## Your assignment
Once the line holding "At what coordinates" is found in the entries below, restate it and each line after it word for word, with no pictures.

* * * * * * *

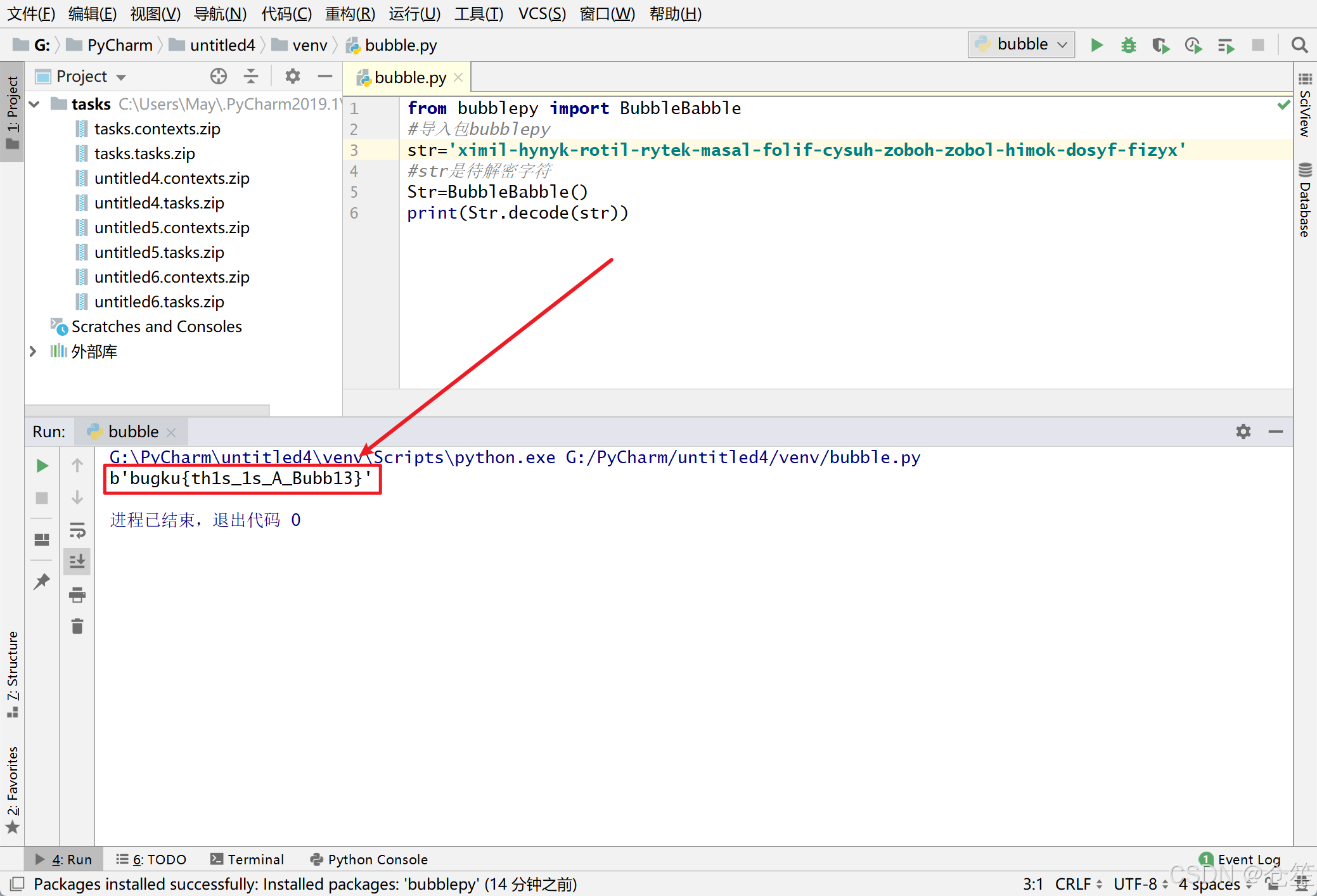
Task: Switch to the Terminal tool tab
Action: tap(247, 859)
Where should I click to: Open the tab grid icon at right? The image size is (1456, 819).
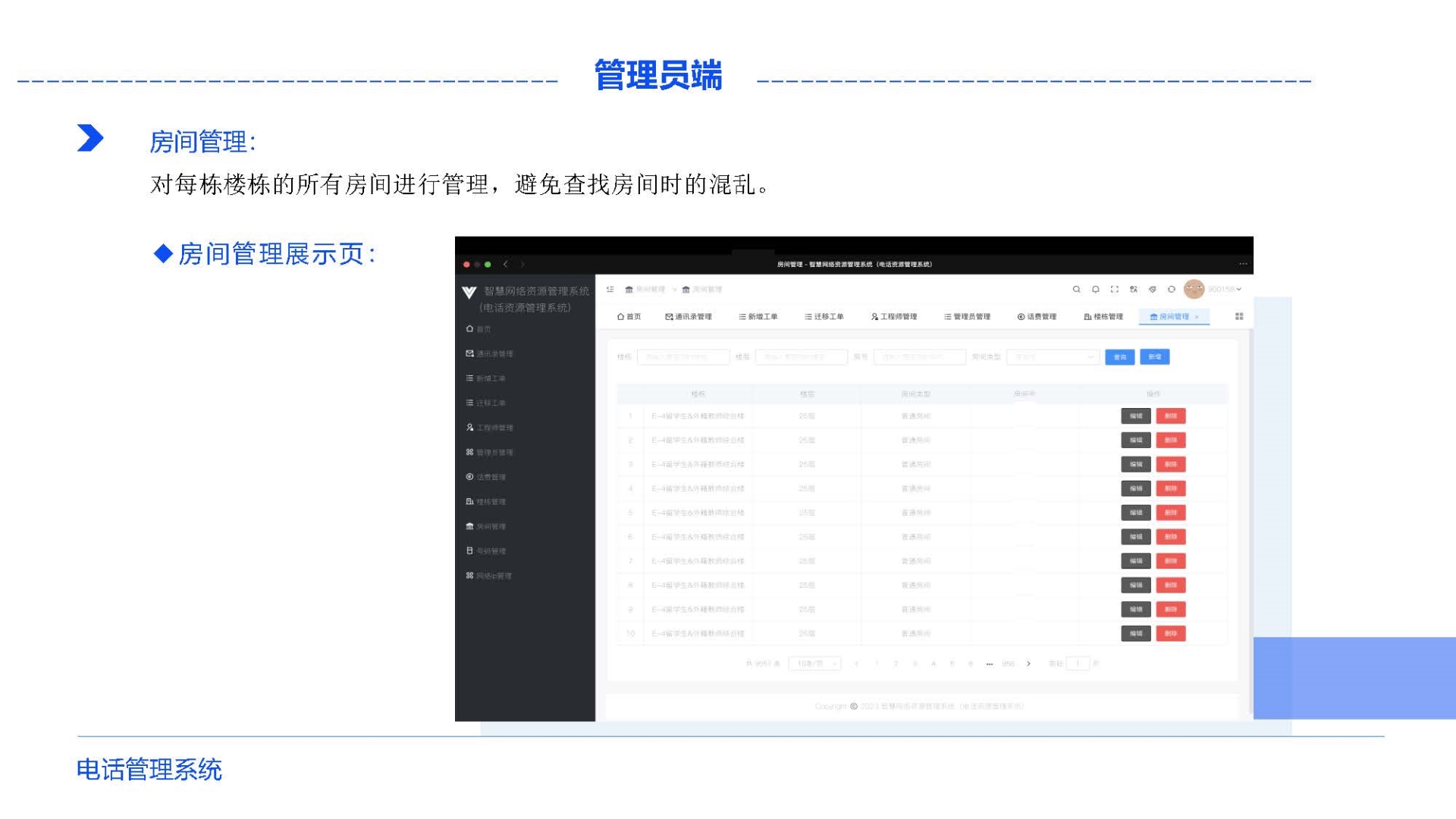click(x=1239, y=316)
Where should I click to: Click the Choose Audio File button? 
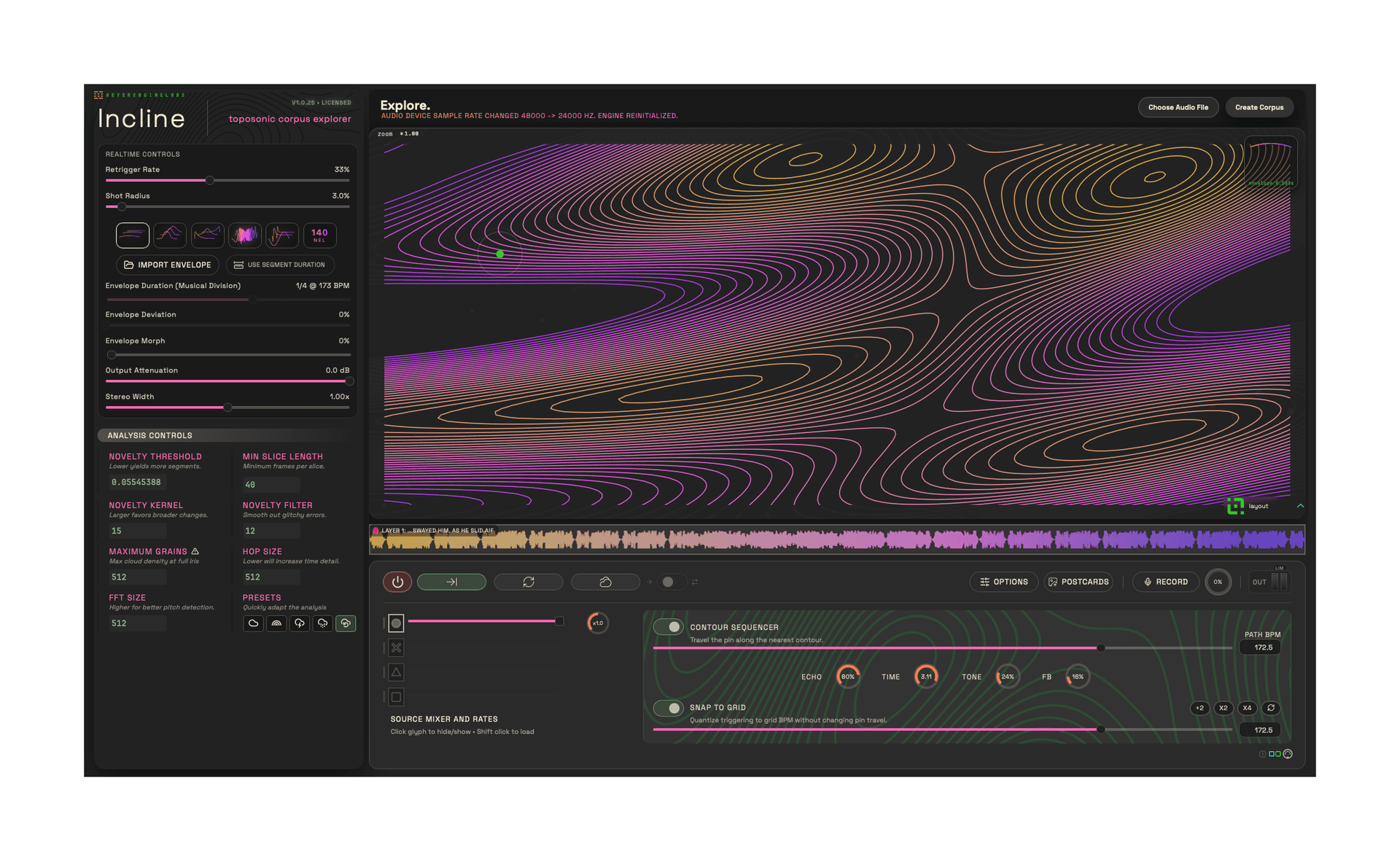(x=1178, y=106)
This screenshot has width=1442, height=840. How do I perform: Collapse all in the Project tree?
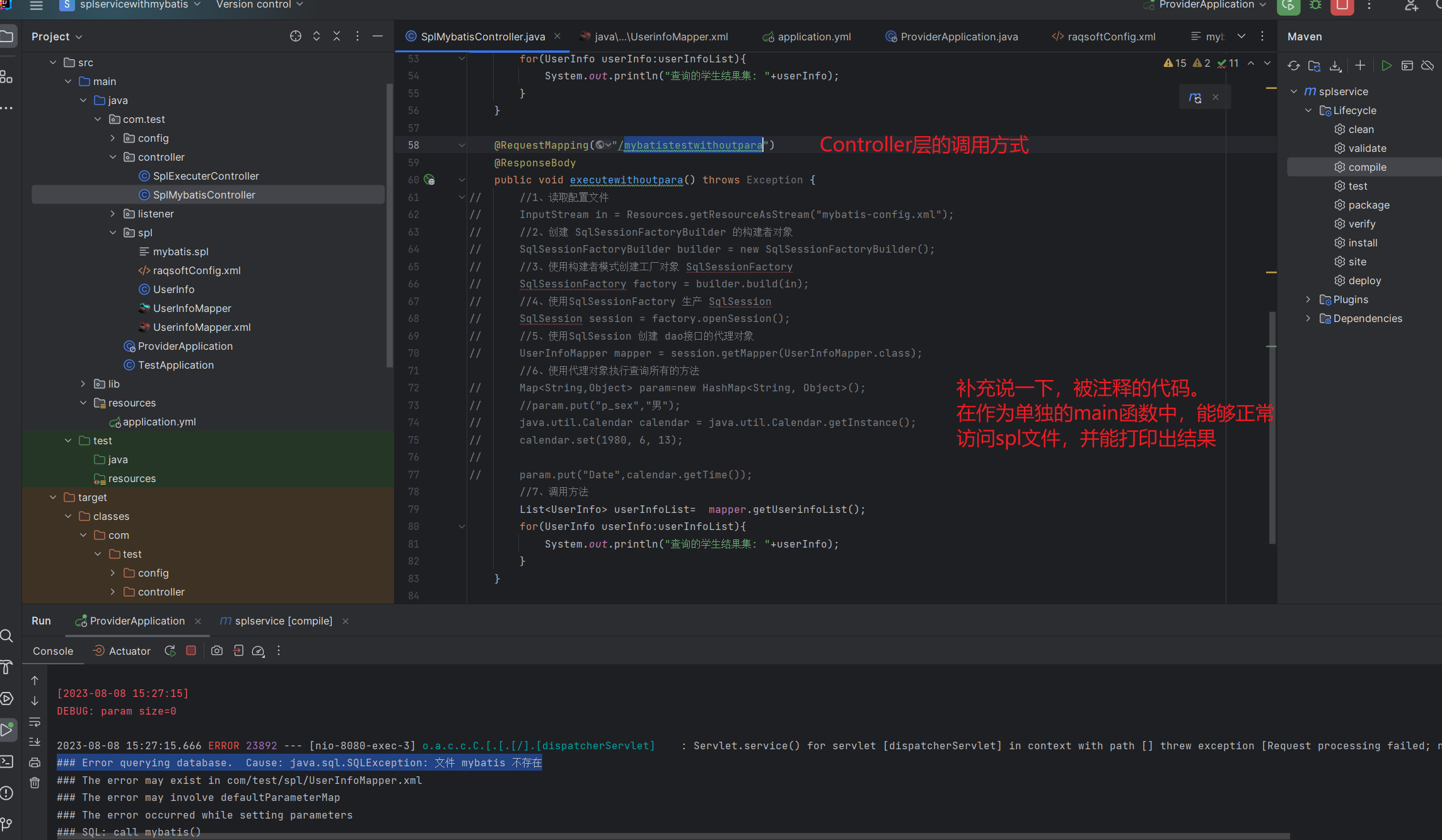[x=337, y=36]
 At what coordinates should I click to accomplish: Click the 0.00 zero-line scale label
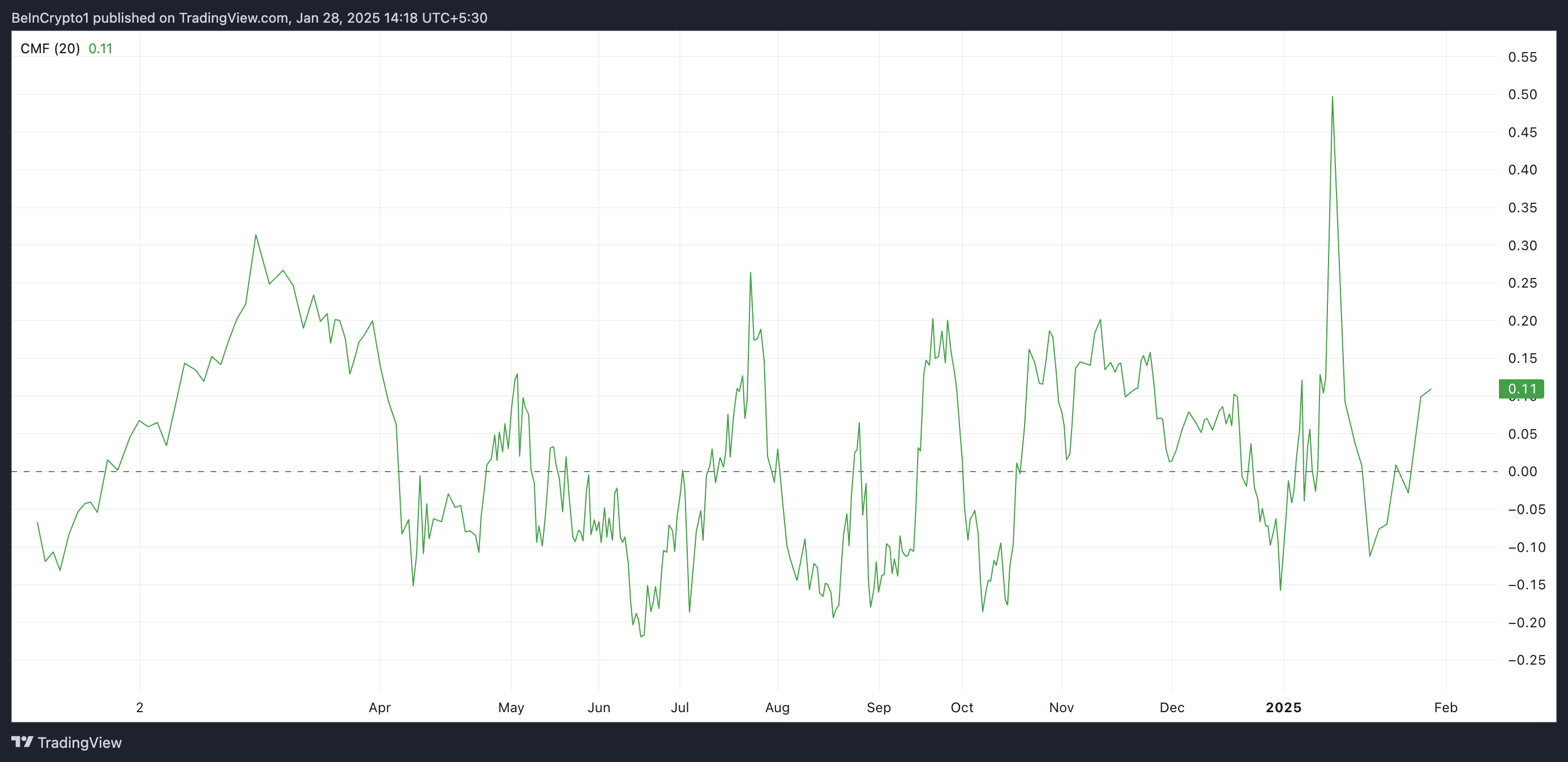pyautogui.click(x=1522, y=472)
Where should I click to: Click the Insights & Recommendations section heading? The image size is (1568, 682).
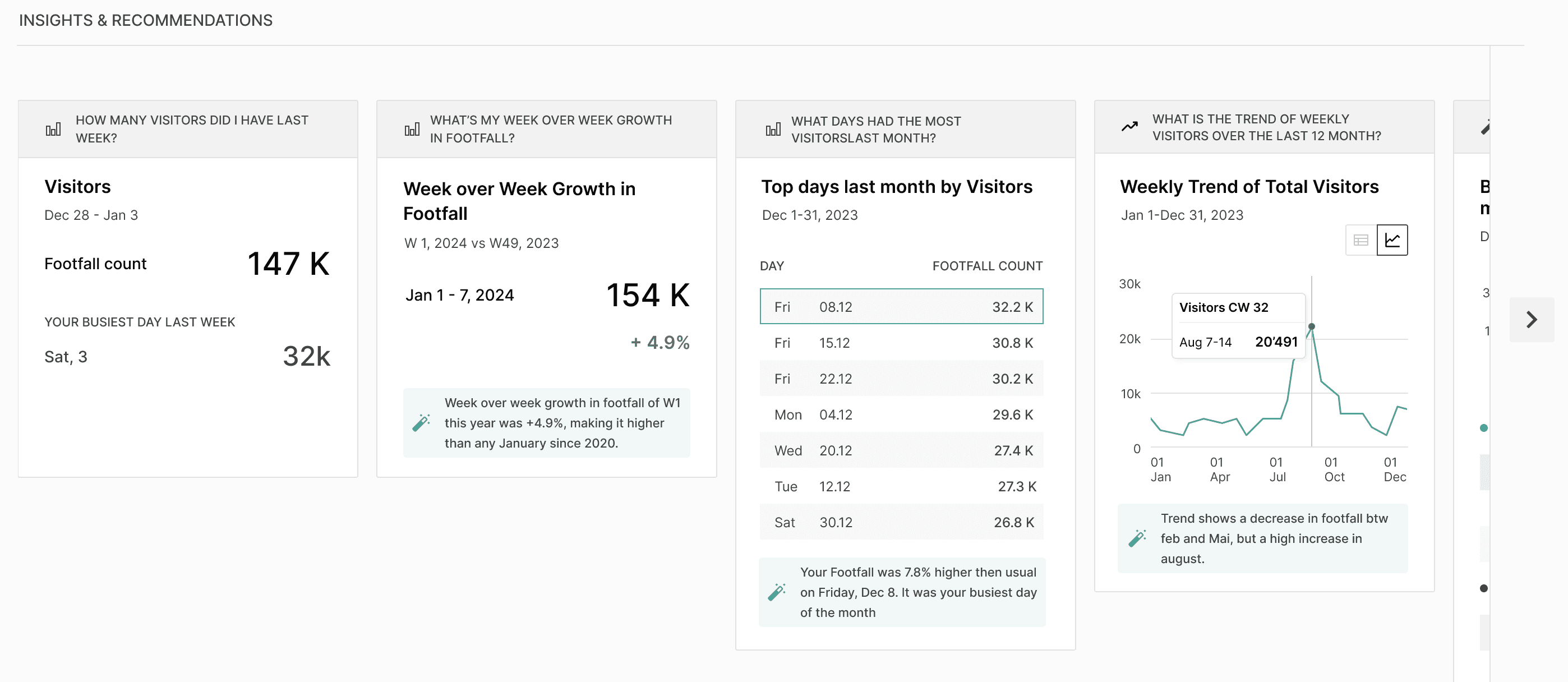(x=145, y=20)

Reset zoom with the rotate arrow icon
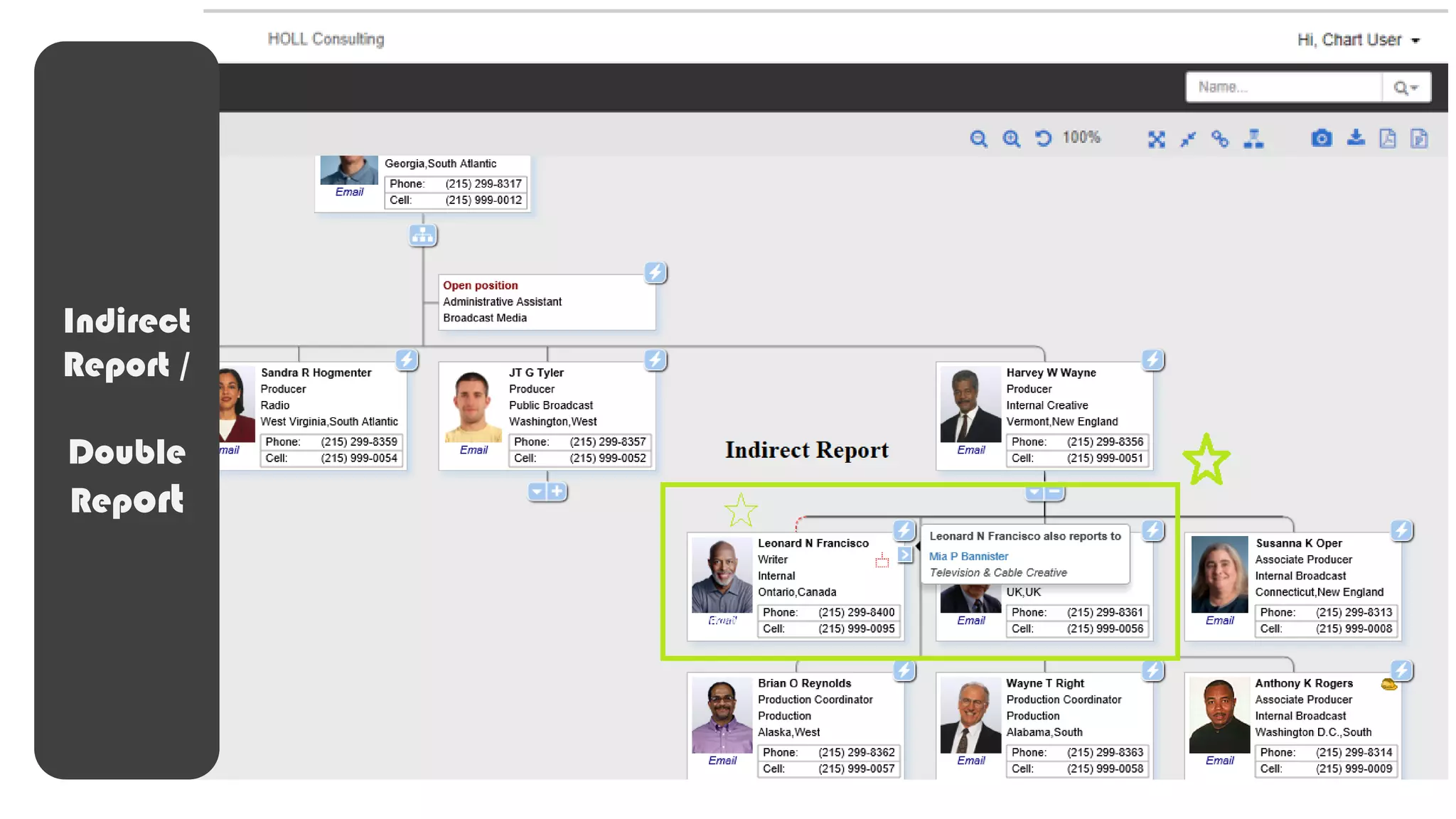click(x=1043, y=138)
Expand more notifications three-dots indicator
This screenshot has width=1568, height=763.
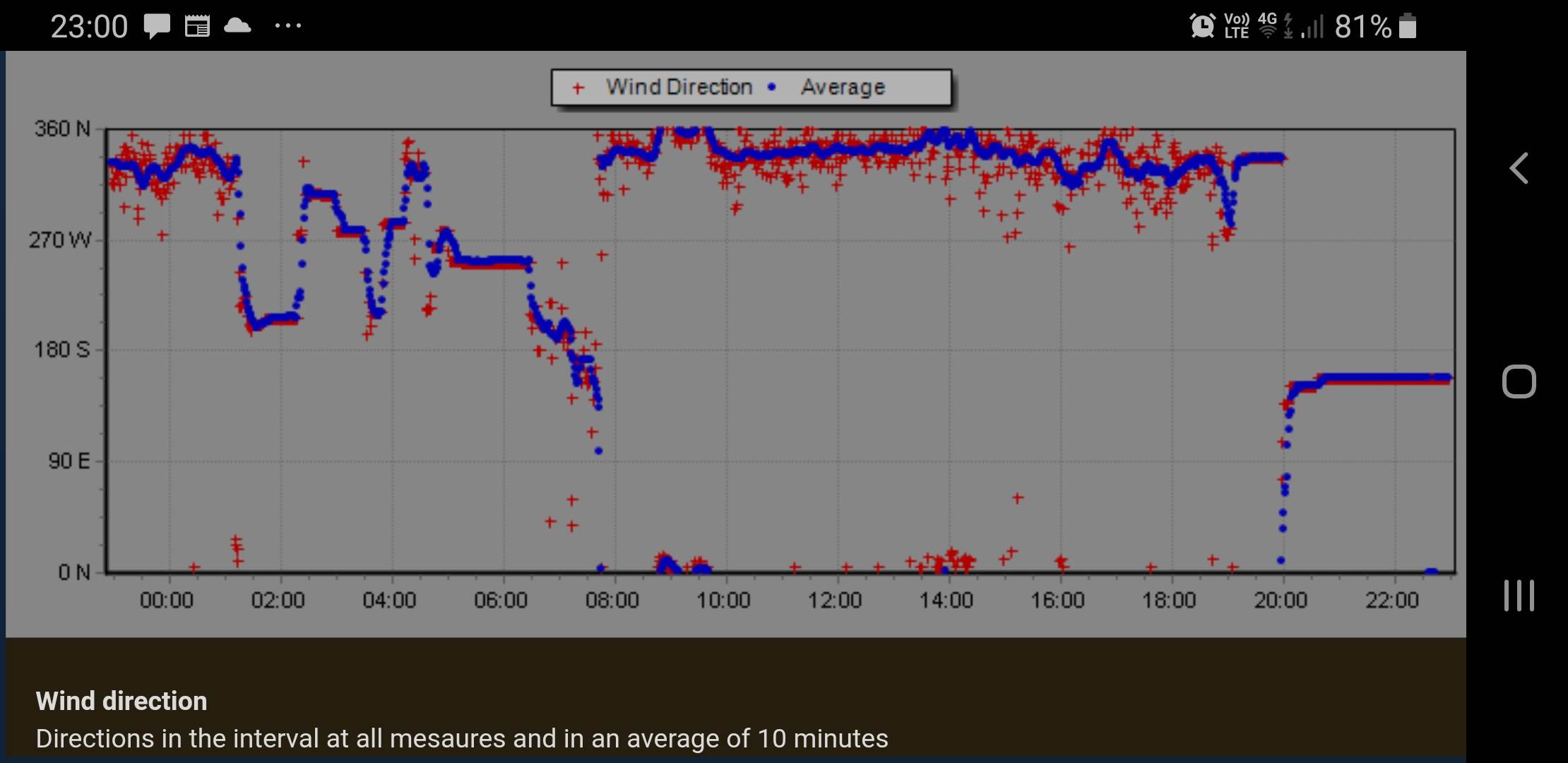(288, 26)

* * * * * * *

## Result of the task
 At what coordinates should I click to accomplish: Click the 0.00 zero-line scale label
pyautogui.click(x=1522, y=472)
Where should I click to: Click the Insights & Recommendations section heading? The image size is (1568, 682).
(x=145, y=20)

Reset zoom with the rotate arrow icon
click(x=1043, y=138)
Expand more notifications three-dots indicator
This screenshot has width=1568, height=763.
(288, 26)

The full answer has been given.